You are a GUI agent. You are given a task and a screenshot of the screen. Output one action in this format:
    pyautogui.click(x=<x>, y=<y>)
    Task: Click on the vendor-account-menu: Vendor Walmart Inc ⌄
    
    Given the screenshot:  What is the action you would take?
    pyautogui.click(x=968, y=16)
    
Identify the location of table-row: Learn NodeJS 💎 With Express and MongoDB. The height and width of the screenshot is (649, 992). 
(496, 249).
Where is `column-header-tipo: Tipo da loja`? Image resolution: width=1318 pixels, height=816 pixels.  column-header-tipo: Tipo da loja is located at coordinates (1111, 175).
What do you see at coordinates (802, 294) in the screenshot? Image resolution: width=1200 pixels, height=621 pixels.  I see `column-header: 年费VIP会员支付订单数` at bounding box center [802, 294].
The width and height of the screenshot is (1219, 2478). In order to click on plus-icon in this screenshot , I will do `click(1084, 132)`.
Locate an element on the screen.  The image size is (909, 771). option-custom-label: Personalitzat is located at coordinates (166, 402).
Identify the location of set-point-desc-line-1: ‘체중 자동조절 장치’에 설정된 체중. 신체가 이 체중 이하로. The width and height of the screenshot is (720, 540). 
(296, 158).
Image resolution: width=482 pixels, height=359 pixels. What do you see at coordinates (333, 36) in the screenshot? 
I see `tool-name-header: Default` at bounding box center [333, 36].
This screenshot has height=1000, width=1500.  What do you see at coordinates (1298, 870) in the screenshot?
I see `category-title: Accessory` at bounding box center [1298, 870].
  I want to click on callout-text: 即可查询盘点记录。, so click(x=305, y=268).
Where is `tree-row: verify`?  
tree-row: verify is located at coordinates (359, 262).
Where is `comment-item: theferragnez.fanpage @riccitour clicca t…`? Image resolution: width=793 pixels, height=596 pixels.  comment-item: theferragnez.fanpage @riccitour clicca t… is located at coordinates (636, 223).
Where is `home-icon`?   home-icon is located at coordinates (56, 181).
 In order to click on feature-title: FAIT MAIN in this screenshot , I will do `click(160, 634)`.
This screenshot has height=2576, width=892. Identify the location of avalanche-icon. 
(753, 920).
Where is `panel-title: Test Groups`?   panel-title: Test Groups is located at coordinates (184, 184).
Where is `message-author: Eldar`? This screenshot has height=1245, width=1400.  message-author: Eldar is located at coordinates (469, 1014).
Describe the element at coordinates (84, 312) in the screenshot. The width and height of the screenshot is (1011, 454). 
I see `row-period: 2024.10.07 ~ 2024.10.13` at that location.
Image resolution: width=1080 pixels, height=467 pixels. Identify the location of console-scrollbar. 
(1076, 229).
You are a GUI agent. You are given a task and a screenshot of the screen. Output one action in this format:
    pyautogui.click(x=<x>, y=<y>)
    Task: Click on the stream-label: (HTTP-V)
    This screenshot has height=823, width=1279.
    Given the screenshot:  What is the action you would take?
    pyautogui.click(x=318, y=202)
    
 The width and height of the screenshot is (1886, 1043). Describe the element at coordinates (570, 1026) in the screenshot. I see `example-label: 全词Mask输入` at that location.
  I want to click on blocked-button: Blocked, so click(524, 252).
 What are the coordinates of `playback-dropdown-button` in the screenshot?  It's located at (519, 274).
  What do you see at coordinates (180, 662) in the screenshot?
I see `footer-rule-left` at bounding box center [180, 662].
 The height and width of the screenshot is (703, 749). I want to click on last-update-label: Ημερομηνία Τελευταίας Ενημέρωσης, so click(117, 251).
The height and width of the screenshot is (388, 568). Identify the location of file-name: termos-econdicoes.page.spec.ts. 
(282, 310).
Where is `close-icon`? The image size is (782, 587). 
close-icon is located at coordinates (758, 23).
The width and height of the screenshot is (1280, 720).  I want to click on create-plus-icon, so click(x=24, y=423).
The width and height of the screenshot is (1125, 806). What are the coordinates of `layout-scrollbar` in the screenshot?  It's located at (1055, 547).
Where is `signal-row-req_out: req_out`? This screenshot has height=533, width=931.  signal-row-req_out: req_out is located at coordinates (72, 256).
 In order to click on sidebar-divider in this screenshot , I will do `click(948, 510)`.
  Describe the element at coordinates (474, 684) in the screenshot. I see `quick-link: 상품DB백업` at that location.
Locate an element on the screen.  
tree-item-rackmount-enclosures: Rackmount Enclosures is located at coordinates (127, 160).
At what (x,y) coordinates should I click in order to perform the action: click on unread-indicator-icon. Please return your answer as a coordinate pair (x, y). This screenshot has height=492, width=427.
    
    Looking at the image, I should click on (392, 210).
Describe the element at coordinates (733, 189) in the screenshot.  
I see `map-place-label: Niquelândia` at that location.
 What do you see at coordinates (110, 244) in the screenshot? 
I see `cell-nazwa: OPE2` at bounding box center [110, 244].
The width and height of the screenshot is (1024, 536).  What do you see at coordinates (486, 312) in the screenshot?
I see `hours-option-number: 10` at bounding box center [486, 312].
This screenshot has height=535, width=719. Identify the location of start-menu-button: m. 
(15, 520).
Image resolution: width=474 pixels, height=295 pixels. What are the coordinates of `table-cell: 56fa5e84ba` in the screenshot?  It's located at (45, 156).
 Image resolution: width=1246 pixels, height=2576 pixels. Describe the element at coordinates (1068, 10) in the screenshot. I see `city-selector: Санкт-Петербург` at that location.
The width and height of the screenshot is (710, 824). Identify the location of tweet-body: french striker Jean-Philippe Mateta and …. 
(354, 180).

──────────────────────────────

» YOUR GOAL: Turn the lines above into a Markdown table with the columns Row and Line, numbering each row and leaving out any blank lines.

» YOUR SOLUTION:
| Row | Line |
|---|---|
| 1 | You are a GUI agent. You are given a task and a screenshot of the screen. Output one action in this format: |
| 2 |     pyautogui.click(x=<x>, y=<y>) |
| 3 |     Task: Click on the vendor-account-menu: Vendor Walmart Inc ⌄ |
| 4 |     Given the screenshot:  What is the action you would take? |
| 5 |     pyautogui.click(x=968, y=16) |
| 6 | Identify the location of table-row: Learn NodeJS 💎 With Express and MongoDB. The height and width of the screenshot is (649, 992).  |
| 7 | (496, 249). |
| 8 | Where is `column-header-tipo: Tipo da loja`? Image resolution: width=1318 pixels, height=816 pixels.  column-header-tipo: Tipo da loja is located at coordinates (1111, 175). |
| 9 | What do you see at coordinates (802, 294) in the screenshot? Image resolution: width=1200 pixels, height=621 pixels.  I see `column-header: 年费VIP会员支付订单数` at bounding box center [802, 294]. |
| 10 | The width and height of the screenshot is (1219, 2478). In order to click on plus-icon in this screenshot , I will do `click(1084, 132)`. |
| 11 | Locate an element on the screen.  The image size is (909, 771). option-custom-label: Personalitzat is located at coordinates (166, 402). |
| 12 | Identify the location of set-point-desc-line-1: ‘체중 자동조절 장치’에 설정된 체중. 신체가 이 체중 이하로. The width and height of the screenshot is (720, 540).  |
| 13 | (296, 158). |
| 14 | Image resolution: width=482 pixels, height=359 pixels. What do you see at coordinates (333, 36) in the screenshot?  |
| 15 | I see `tool-name-header: Default` at bounding box center [333, 36]. |
| 16 | This screenshot has height=1000, width=1500.  What do you see at coordinates (1298, 870) in the screenshot? |
| 17 | I see `category-title: Accessory` at bounding box center [1298, 870]. |
| 18 |   I want to click on callout-text: 即可查询盘点记录。, so click(x=305, y=268). |
| 19 | Where is `tree-row: verify`?   |
| 20 | tree-row: verify is located at coordinates (359, 262). |
| 21 | Where is `comment-item: theferragnez.fanpage @riccitour clicca t…`? Image resolution: width=793 pixels, height=596 pixels.  comment-item: theferragnez.fanpage @riccitour clicca t… is located at coordinates (636, 223). |
| 22 | Where is `home-icon`?   home-icon is located at coordinates (56, 181). |
| 23 |  In order to click on feature-title: FAIT MAIN in this screenshot , I will do `click(160, 634)`. |
| 24 | This screenshot has height=2576, width=892. Identify the location of avalanche-icon.  |
| 25 | (753, 920). |
| 26 | Where is `panel-title: Test Groups`?   panel-title: Test Groups is located at coordinates (184, 184). |
| 27 | Where is `message-author: Eldar`? This screenshot has height=1245, width=1400.  message-author: Eldar is located at coordinates (469, 1014). |
| 28 | Describe the element at coordinates (84, 312) in the screenshot. The width and height of the screenshot is (1011, 454).  |
| 29 | I see `row-period: 2024.10.07 ~ 2024.10.13` at that location. |
| 30 | Image resolution: width=1080 pixels, height=467 pixels. Identify the location of console-scrollbar.  |
| 31 | (1076, 229). |
| 32 | You are a GUI agent. You are given a task and a screenshot of the screen. Output one action in this format: |
| 33 |     pyautogui.click(x=<x>, y=<y>) |
| 34 |     Task: Click on the stream-label: (HTTP-V) |
| 35 |     This screenshot has height=823, width=1279. |
| 36 |     Given the screenshot:  What is the action you would take? |
| 37 |     pyautogui.click(x=318, y=202) |
| 38 |  The width and height of the screenshot is (1886, 1043). Describe the element at coordinates (570, 1026) in the screenshot. I see `example-label: 全词Mask输入` at that location. |
| 39 |   I want to click on blocked-button: Blocked, so click(524, 252). |
| 40 |  What are the coordinates of `playback-dropdown-button` in the screenshot?  It's located at (519, 274). |
| 41 |   What do you see at coordinates (180, 662) in the screenshot? |
| 42 | I see `footer-rule-left` at bounding box center [180, 662]. |
| 43 |  The height and width of the screenshot is (703, 749). I want to click on last-update-label: Ημερομηνία Τελευταίας Ενημέρωσης, so click(117, 251). |
| 44 | The height and width of the screenshot is (388, 568). Identify the location of file-name: termos-econdicoes.page.spec.ts.  |
| 45 | (282, 310). |
| 46 | Where is `close-icon`? The image size is (782, 587).  |
| 47 | close-icon is located at coordinates (758, 23). |
| 48 | The width and height of the screenshot is (1280, 720).  I want to click on create-plus-icon, so click(x=24, y=423). |
| 49 | The width and height of the screenshot is (1125, 806). What are the coordinates of `layout-scrollbar` in the screenshot?  It's located at (1055, 547). |
| 50 | Where is `signal-row-req_out: req_out`? This screenshot has height=533, width=931.  signal-row-req_out: req_out is located at coordinates (72, 256). |
| 51 |  In order to click on sidebar-divider in this screenshot , I will do `click(948, 510)`. |
| 52 |   Describe the element at coordinates (474, 684) in the screenshot. I see `quick-link: 상품DB백업` at that location. |
| 53 | Locate an element on the screen.   |
| 54 | tree-item-rackmount-enclosures: Rackmount Enclosures is located at coordinates (127, 160). |
| 55 | At what (x,y) coordinates should I click in order to perform the action: click on unread-indicator-icon. Please return your answer as a coordinate pair (x, y). This screenshot has height=492, width=427. |
| 56 |     Looking at the image, I should click on (392, 210). |
| 57 | Describe the element at coordinates (733, 189) in the screenshot.   |
| 58 | I see `map-place-label: Niquelândia` at that location. |
| 59 |  What do you see at coordinates (110, 244) in the screenshot?  |
| 60 | I see `cell-nazwa: OPE2` at bounding box center [110, 244]. |
| 61 | The width and height of the screenshot is (1024, 536).  What do you see at coordinates (486, 312) in the screenshot? |
| 62 | I see `hours-option-number: 10` at bounding box center [486, 312]. |
| 63 | This screenshot has height=535, width=719. Identify the location of start-menu-button: m.  |
| 64 | (15, 520). |
| 65 | Image resolution: width=474 pixels, height=295 pixels. What are the coordinates of `table-cell: 56fa5e84ba` in the screenshot?  It's located at (45, 156). |
| 66 |  Image resolution: width=1246 pixels, height=2576 pixels. Describe the element at coordinates (1068, 10) in the screenshot. I see `city-selector: Санкт-Петербург` at that location. |
| 67 | The width and height of the screenshot is (710, 824). Identify the location of tweet-body: french striker Jean-Philippe Mateta and ….  |
| 68 | (354, 180). |